What you return should be the line containing "Given: Click the ID card icon in banner" and each line after it to the end of the records, copied exactly.

Stored records
- - - -

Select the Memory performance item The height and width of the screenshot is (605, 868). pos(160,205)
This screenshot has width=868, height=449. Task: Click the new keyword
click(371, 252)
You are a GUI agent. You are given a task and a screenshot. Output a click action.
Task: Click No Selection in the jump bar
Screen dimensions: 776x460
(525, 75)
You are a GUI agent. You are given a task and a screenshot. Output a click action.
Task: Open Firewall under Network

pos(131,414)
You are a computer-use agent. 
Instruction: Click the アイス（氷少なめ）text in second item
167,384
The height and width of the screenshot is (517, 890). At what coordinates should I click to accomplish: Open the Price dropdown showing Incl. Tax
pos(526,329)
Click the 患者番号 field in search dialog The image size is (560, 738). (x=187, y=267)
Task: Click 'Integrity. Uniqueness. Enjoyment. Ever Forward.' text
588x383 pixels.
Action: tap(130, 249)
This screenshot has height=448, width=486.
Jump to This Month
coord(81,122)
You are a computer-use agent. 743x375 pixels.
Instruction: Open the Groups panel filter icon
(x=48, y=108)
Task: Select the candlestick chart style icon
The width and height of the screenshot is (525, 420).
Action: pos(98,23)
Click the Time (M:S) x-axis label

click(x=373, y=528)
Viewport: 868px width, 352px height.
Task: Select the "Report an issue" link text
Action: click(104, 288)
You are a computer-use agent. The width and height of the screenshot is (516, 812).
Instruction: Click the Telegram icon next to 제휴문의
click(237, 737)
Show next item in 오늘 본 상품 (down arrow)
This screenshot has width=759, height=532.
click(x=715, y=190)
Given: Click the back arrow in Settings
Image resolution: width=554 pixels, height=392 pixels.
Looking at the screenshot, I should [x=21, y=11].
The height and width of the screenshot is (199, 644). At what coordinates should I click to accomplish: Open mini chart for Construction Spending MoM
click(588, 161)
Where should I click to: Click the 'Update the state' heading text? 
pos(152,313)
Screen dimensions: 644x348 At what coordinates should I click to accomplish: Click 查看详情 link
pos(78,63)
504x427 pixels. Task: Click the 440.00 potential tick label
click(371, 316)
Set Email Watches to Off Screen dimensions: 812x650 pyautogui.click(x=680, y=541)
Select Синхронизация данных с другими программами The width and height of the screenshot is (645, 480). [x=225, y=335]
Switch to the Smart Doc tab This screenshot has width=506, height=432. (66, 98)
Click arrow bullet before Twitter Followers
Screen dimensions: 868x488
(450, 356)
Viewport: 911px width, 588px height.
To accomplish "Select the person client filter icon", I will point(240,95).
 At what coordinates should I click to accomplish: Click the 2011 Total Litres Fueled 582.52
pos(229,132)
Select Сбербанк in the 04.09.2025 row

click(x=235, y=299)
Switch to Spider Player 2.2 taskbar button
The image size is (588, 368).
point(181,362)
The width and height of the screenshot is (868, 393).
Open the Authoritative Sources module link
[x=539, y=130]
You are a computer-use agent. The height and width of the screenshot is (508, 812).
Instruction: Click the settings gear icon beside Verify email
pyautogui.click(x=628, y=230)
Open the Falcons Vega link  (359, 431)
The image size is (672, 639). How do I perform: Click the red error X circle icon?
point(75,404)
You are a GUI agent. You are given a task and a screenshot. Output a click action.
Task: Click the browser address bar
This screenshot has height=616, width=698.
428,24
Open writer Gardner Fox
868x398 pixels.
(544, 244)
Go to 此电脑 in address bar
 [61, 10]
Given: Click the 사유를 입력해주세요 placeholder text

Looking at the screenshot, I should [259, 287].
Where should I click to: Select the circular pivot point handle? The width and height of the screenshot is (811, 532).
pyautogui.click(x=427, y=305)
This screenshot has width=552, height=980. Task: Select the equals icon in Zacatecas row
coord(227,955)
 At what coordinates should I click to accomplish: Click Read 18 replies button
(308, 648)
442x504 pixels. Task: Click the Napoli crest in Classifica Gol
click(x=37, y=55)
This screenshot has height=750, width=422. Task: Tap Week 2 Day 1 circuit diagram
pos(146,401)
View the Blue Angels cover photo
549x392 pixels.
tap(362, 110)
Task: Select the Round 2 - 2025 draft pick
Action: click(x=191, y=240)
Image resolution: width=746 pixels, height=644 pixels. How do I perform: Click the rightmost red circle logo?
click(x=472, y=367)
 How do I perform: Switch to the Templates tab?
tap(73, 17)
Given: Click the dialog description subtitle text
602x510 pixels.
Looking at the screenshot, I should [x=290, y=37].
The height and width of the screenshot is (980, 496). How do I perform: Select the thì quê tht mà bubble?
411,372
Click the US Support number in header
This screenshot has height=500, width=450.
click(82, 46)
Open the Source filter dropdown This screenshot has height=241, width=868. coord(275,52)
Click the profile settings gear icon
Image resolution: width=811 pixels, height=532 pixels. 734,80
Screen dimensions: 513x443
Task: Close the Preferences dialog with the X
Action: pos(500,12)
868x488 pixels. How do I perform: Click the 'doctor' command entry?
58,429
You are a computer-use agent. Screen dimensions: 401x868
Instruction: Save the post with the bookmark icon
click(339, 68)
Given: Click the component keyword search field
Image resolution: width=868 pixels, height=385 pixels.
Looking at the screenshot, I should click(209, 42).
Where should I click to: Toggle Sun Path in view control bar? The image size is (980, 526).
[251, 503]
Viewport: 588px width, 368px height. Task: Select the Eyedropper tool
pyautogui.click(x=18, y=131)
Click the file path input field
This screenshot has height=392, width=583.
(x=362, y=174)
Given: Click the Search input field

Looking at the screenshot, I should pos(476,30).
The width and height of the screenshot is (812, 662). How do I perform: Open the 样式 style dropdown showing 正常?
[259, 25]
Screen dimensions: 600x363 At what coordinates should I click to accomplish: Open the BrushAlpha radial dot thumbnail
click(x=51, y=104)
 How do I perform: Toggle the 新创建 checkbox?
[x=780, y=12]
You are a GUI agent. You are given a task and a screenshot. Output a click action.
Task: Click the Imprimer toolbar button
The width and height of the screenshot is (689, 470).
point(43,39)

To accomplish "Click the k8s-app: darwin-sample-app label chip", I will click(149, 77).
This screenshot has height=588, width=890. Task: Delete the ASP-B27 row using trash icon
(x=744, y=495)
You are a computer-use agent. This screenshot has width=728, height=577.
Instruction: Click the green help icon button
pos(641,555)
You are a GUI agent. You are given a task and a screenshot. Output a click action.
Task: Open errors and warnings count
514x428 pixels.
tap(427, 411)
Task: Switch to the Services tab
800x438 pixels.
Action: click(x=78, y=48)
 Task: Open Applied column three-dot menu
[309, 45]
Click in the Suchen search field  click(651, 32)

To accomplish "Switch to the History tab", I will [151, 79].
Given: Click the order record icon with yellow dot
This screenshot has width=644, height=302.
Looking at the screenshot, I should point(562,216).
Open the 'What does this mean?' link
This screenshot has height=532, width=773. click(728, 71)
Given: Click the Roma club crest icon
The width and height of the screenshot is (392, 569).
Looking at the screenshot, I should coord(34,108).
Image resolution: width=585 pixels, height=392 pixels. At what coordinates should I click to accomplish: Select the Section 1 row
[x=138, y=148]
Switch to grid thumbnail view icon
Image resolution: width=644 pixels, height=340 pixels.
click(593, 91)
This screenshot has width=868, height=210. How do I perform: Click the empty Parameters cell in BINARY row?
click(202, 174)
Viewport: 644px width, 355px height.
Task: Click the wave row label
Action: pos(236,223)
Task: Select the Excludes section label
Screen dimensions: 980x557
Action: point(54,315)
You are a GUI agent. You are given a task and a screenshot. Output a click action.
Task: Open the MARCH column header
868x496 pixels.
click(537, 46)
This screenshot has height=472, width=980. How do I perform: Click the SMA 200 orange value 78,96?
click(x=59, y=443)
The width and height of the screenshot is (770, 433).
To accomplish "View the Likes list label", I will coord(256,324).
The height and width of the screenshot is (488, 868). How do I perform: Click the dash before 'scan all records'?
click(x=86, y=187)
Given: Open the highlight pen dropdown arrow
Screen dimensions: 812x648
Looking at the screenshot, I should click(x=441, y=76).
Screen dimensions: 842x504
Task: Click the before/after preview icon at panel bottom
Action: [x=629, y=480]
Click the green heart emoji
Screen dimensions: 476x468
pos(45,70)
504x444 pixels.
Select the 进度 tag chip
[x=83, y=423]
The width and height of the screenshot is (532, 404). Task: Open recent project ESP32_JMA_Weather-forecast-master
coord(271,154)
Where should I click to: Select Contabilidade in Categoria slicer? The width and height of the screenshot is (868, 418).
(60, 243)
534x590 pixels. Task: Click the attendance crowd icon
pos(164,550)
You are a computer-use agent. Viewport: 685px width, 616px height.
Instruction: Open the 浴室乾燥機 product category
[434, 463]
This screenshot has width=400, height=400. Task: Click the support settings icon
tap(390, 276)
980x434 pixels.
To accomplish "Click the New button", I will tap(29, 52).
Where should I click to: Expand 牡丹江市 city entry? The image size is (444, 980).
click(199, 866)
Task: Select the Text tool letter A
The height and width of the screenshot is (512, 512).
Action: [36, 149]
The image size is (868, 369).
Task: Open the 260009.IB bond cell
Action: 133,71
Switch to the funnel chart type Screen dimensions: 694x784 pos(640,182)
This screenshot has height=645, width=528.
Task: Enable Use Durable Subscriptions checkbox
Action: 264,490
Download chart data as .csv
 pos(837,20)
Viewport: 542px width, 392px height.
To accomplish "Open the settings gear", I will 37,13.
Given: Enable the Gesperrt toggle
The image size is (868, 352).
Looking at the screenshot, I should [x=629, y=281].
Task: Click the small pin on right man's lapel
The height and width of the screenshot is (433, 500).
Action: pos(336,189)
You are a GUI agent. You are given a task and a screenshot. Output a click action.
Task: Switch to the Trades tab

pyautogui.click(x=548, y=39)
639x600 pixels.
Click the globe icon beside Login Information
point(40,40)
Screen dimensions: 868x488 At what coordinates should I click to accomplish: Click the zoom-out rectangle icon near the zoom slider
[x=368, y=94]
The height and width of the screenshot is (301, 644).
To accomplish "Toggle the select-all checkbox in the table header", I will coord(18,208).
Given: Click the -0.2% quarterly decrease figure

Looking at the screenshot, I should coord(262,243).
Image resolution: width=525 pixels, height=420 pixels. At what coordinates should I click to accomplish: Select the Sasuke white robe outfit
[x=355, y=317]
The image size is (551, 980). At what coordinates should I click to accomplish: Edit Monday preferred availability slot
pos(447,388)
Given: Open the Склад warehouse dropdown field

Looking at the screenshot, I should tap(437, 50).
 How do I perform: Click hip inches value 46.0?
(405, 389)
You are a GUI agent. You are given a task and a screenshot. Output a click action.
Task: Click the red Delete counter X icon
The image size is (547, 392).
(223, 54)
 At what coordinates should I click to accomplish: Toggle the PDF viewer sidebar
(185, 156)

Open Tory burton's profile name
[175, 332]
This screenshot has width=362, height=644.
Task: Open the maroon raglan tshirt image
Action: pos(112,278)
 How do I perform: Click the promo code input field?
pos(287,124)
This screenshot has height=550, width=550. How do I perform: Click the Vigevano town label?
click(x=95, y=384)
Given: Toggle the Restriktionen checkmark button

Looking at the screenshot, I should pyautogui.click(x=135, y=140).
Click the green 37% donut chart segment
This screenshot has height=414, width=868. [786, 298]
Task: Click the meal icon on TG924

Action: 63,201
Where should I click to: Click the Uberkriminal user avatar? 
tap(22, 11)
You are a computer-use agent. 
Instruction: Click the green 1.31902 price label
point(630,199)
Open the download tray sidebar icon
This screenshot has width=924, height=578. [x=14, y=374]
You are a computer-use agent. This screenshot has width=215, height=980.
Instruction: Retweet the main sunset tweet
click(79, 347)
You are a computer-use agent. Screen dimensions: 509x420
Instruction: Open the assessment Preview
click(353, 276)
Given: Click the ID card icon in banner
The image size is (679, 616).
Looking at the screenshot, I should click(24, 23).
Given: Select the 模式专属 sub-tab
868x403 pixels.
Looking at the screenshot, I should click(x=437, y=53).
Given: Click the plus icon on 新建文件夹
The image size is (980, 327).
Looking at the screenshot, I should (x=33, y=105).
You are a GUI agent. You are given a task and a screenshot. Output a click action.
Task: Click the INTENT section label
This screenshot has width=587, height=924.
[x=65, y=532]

- - - -

WRITTEN SOLUTION
Given: Click the ID card icon in banner
The image size is (679, 616).
Looking at the screenshot, I should click(24, 23).
Given: Select the 模式专属 sub-tab
868x403 pixels.
Looking at the screenshot, I should click(x=437, y=53).
Given: Click the plus icon on 新建文件夹
The image size is (980, 327).
Looking at the screenshot, I should (x=33, y=105).
You are a GUI agent. You are given a task and a screenshot. Output a click action.
Task: Click the INTENT section label
This screenshot has width=587, height=924.
[x=65, y=532]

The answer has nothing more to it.